This diagram is fascinating for two reasons: firstly, because we’re human, we wonder about the cluster of black dots and, secondly, because this diagram saved lives. I’m going to talk about the 1854 Broad Street Cholera outbreak in today’s post, but mainly in terms of how the way that you represent your data makes a big difference. There will be references to human waste in this post and it may not be for the squeamish. It’s a really important story, however, so please carry on! I have drawn heavily on the Wikipedia page, as it’s a very good resource in this case, but I hope I have added some good thoughts as well.
19th Century London had a terrible problem with increasing population and an overtaxed sewerage system. Underfloor cesspools were overfilling and the excess was being taken and dumped into the River Thames. Only one problem. Some water companies were taking their supply from the Thames. For those who don’t know, this is a textbook way to distribute cholera – contaminating drinking water with infected human waste. (As it happens, a lack of cesspool mapping meant that people often dug wells near foul ground. If you ever get a time machine, cover your nose and mouth and try not to breath if you go back before 1900.)
But here’s another problem – the idea that germs carried cholera was not the dominant theory at the time. People thought that it was foul air and bad smells (the miasma theory) that carried the bugs. Of course, from this century we can look back and think “Hmm, human waste everywhere, bugs everywhere, bad smells everywhere… ohhh… I see what you did there.” but this is from the benefit of early epidemiological studies such as those of John Snow, a London physician of the 19th Century.
John Snow recorded the locations of the households where cholera had broken out, on the map above. He did this by walking around and talking to people, with the help of a local assistant curate, the Reverend Whitehead, and, importantly, working out what they had in common with each other. This turned out to be a water pump on Broad Street, at the centre of this map. If people got their water from Broad Street then they were much more likely to get sick. (Funnily enough, monks who lived in a monastery adjacent to the pump didn’t get sick. Because they only drank beer. See? It’s good for you!) John Snow was a skeptic of the miasma theory but didn’t have much else to go on. So he went looking for a commonality, in the hope of finding a reason, or a vector. If foul air wasn’t the vector – then what was spreading the disease?
Snow divided the map up into separate compartments that showed the pump and compartment showed all of the people for whom this would be the pump that they used, because it was the closest. This is what we would now call a Voronoi diagram, and is widely used to show things like the neighbourhoods that are serviced by certain shops, or the impacts of roads on access to shops (using the Manhattan Distance).
What was interesting about the Broad Street cell was that its boundary contained most of the cholera cases. The Broad Street pump was the closest pump to most people who had contracted cholera and, for those who had another pump slightly closer, it was reported to have better tasting water (???) which meant that it was used in preference. (Seriously, the mind boggles on a flavour preference for a pump that was contaminated both by river water and an old cesspit some three feet away.)

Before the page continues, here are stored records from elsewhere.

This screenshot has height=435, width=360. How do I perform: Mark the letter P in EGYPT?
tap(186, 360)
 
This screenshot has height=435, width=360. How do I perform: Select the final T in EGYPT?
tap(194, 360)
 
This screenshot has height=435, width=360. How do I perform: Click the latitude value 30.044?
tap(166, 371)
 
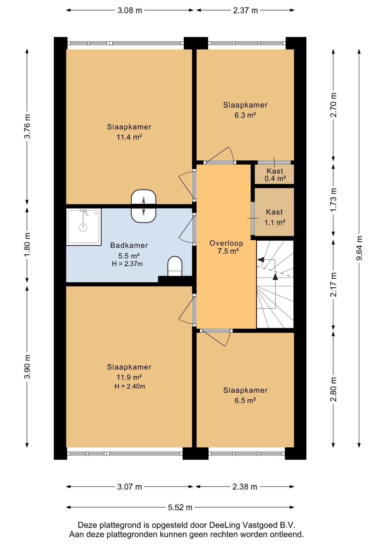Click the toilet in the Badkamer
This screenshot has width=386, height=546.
[175, 266]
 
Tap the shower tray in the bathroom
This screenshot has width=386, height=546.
[84, 227]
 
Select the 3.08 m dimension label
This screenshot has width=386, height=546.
[130, 11]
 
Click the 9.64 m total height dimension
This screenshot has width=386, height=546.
[359, 248]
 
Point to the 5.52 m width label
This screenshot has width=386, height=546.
[180, 507]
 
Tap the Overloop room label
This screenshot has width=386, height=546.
[226, 243]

Snow went to the authorities with sound statistics based on his plots, his interviews and his own analysis of the patterns. His microscopic analysis had turned up no conclusive evidence, but his patterns convinced the authorities and the handle was taken off the pump the next day. (As Snow himself later said, not many more lives may have been saved by this particular action but it gave credence to the germ theory that went on to displace the miasma theory.)

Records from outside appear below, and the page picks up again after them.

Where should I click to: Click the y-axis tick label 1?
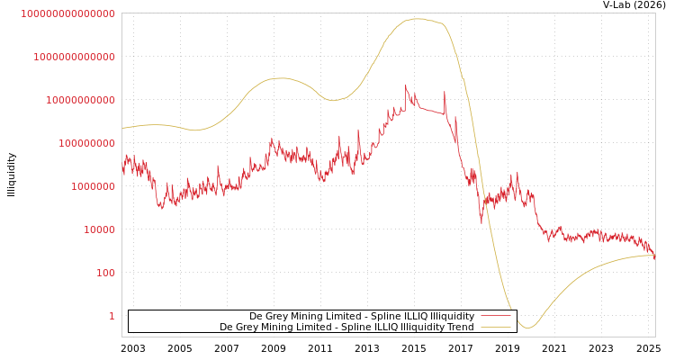[112, 316]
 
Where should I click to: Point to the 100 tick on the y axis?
[105, 273]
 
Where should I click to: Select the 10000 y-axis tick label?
[99, 230]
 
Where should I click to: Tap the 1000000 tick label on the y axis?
[93, 186]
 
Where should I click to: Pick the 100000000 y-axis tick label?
[86, 143]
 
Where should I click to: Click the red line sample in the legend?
[495, 317]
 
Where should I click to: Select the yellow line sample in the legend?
[495, 328]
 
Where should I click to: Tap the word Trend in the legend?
[460, 328]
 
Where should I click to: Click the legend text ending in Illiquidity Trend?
[346, 328]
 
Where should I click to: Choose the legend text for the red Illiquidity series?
[362, 317]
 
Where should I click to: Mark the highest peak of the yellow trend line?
[417, 18]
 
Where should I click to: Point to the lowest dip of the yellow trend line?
[528, 328]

For those who don’t know, the stink of the Thames was so awful during Summer, and so feared, that people fled to the country where possible. Of course, this option only applied to those with country houses, which left a lot of poor Londoners sweltering in the stink and drinking foul water. The germ theory gave a sound public health reason to stop dumping raw sewage in the Thames because people could now get past the stench and down to the real cause of the problem – the sewage that was causing the stench.
So John Snow had encountered a problem. The current theory didn’t seem to hold up so he went back and analysed the data available. He constructed a survey, arranged the results, visualised them, analysed them statistically and summarised them to provide a convincing argument. Not only is this the start of epidemeology, it is the start of data science. We collect, analyse, summarise and visualise, and this allows us to convince people of our argument without forcing them to read 20 pages of numbers.

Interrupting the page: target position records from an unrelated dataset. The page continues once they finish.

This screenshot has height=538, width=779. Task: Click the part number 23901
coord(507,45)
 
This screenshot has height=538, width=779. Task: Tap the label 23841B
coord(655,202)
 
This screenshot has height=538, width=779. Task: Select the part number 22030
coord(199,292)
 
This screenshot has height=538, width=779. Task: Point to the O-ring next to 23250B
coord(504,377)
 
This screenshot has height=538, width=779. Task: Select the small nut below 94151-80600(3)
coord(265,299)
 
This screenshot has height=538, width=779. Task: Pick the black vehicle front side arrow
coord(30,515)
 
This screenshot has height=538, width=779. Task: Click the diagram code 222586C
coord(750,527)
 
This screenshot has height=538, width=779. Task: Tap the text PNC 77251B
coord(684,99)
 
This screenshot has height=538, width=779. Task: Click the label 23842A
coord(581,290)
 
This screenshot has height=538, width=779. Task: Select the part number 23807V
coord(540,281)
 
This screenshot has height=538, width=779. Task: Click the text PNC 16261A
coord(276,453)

This also illustrates the difference between correlation and causation – bad smells were always found with sewage but, because the bad smell was more obvious, it was seen as causative of the diseases that followed the consumption of contaminated food and water. This wasn’t a “people got sick because they got this wrong” situation, this was “households died, with children dying at a rate of 160 per 1000 born, with a lifespan of 40 years for those who lived”. Within 40 years, the average lifespan had gone up 10 years and, while infant mortality didn’t really come down until the early 20th century, for a range of reasons, identifying the correct method of disease transmission has saved millions and millions of lives.
So the next time your students ask “What’s the use of maths/statistics/analysis?” you could do worse than talk to them briefly about a time when people thought that bad smells caused disease, people died because of this idea, and a physician and scientist named John Snow went out, asked some good questions, did some good thinking, saved lives and changed the world.